The $1 million NSERC grant is joined by contributions from Bombardier Aerospace, Bell Helicopter, Pratt & Whitney Canada, Marinvent and Altair Engineering, bringing the total to $4.4 million over five years.
“It’s an NSERC chair, but it’s not research-focused,” says Catherine Marsden, the new chair. “It’s focused on undergraduate teaching.” She says the purpose is to enhance how aerospace design is taught, beyond simply understanding systems.
While NCADE and the new aerospace degree complement each other, they are distinct entities.NSERC funding is applied only to NCADE, says Marsden—not the aerospace degree at large.
The approval processes for the degree and chair coincided, but are distinct. NSERC is a federal organization, and the aerospace program was provincially approved.

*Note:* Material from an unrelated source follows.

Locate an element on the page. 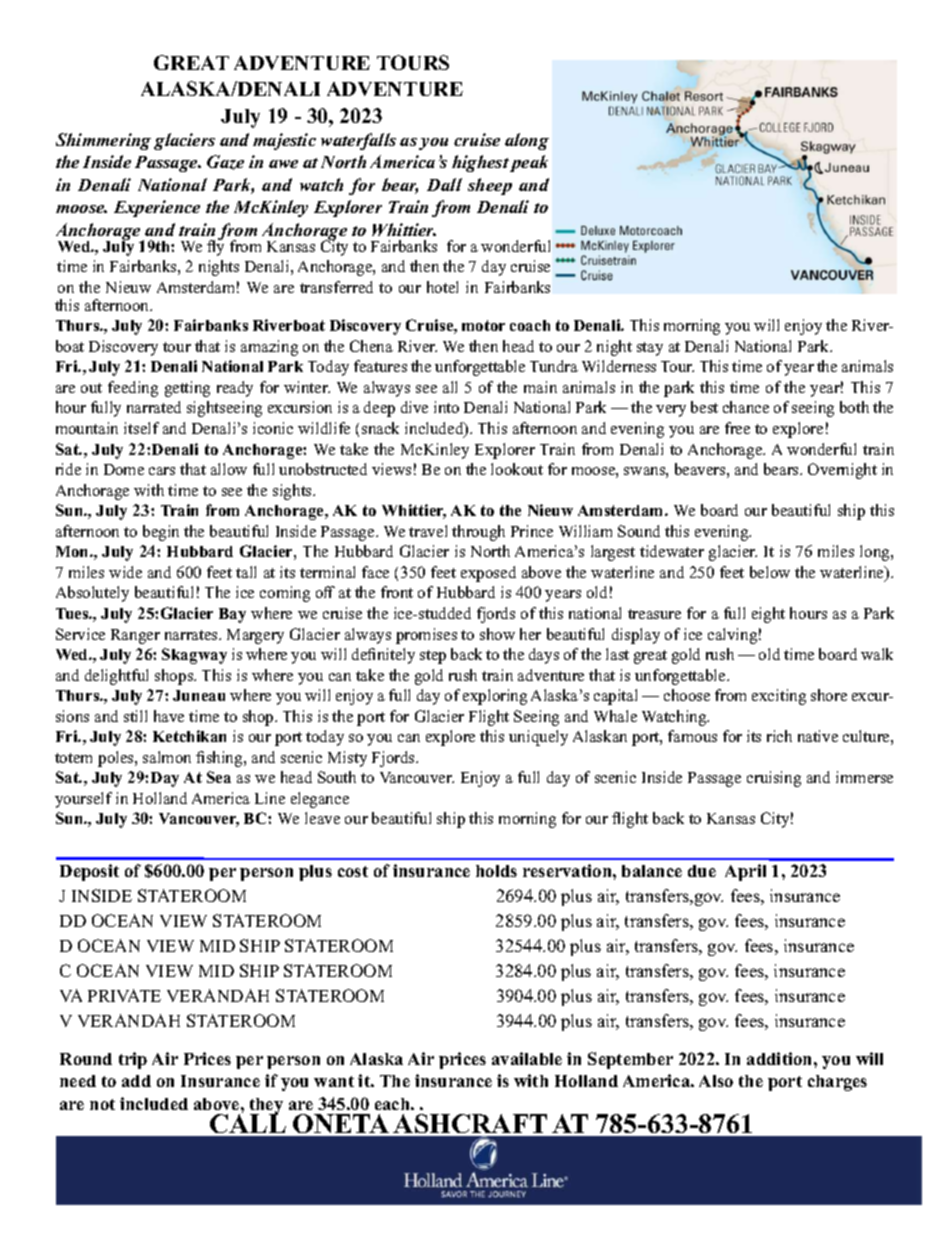 This document has height=1233, width=952. trip is located at coordinates (133, 1060).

“They have obvious synergies,” Marsden says. “To have both of them is amazing. But the NCADEprogram was awarded to us by NSERC without the aerospace degree in place. Of course when we applied for the NCADE program, the fact that we had applied to offer an aerospace degree was key to that application.”
However, Marsden says that the application for an aerospace program wasn’t make-or-break inNSERC decision, as there was already an aerospace option in mechanical engineering—not to mention the Concordia Institute of Aerospace Design and Innovation, or Concordia President Alan Shepard’s board membership in Aéro Montréal.

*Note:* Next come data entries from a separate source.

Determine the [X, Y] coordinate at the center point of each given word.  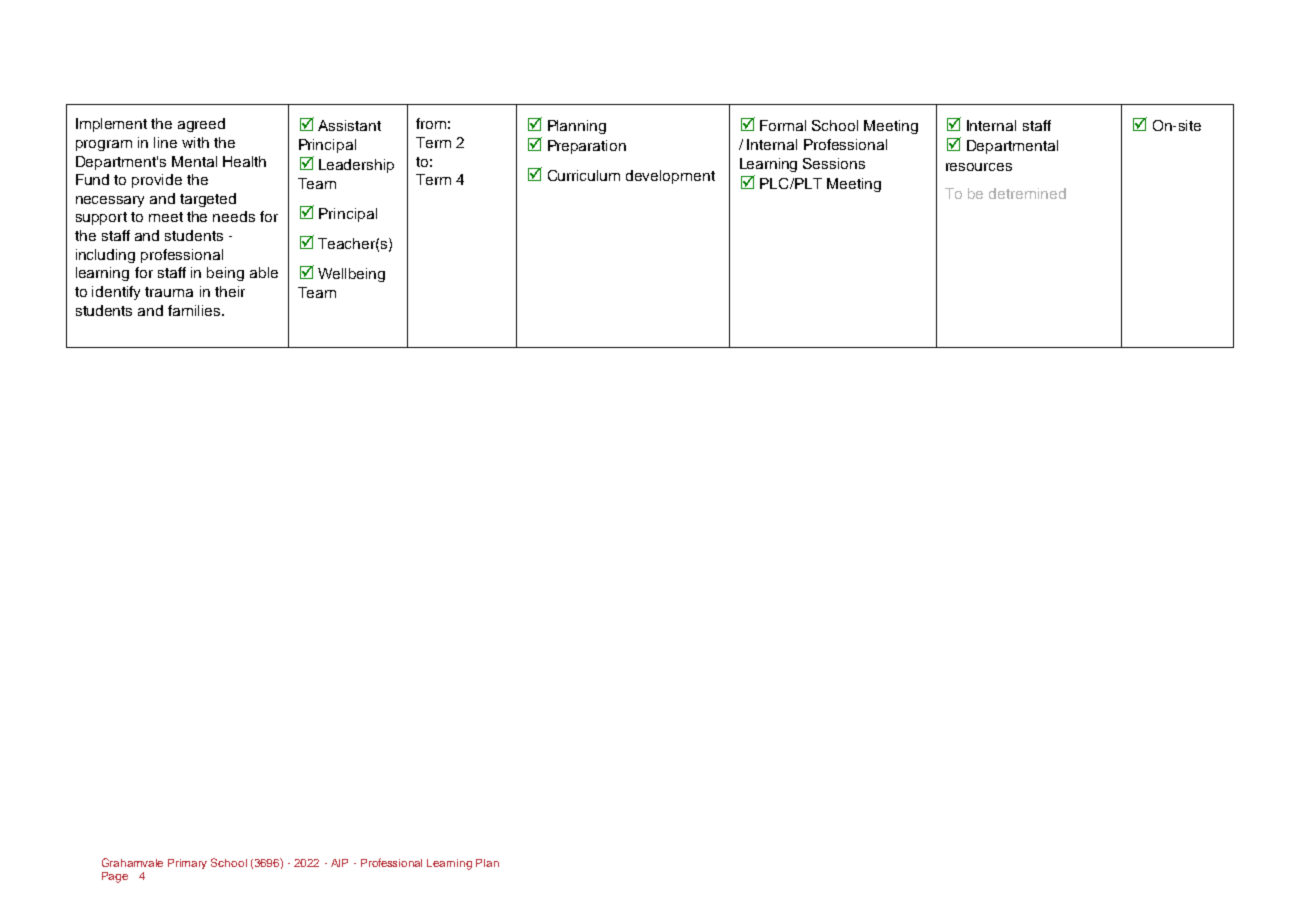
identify [116, 293]
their [230, 291]
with [195, 142]
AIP [339, 863]
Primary [187, 864]
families [195, 310]
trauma [169, 292]
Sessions [834, 163]
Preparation [587, 147]
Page [115, 877]
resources [979, 167]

“Designing an airplane, it’s not good enough to just know about structures, or engines, or aerodynamics,” Marsden says. NCADE gives students the chance to learn in a cross-disciplinary environment.
“There’s all kind of specialties, and we teach them all,” Marsden says, “but one thing we don’t do is teach designers. [NCADE]’s contributions to the aerospace degree are on the design side.”
She says that students who want to pursue design—how to think about putting together a whole project, as opposed to focusing on, for example, an engine—should be able to.
“There’s a feeling that it’s not a smart thing to do, to put all your eggs in one basket at the undergraduate level,” Marsden says, referring to students’ reluctance to focus exclusively on aerospace, “but I tend to disagree.”
The aeronaut’s apprentice
“One of the key things that we have launched is an apprenticeship program,” Marsden says.
Apprenticeships are like internships—students go out to a company to do work and find mentorship. The difference, Marsden says, is that apprenticeships span over four years.
“[A student] is mentored by one company, from year one, and that company takes on part of their training every summer, for the entire four years of their degree.”
She sees students working on the shop floor, in product support, in marketing, in inspections, flight tests, all different aspects of building a product. According to her, after four years students will have their engineering knowledge, plus the knowledge of the people and processes to let them enter the design side of aerospace.
“That’s what’s missing right now,” she says. “The opportunity for them to go work as design engineers.”
The first students will go out this summer—selection happens in the next two or three weeks, according to Marsden.
“This is unique to the NCADE program,” she says. “It’s a pilot project, but I think it’s going to be very successful.”
And while her chair is specific to aerospace, Marsden sees the apprenticeship spreading across disciplines—engineering or otherwise.
“The aerospace degree shouldn’t be just producing designers,” Marsden says. “There should be people that want to be specialists, academics, all kinds of things. But I just want there to be a space there for people who want to be designers.”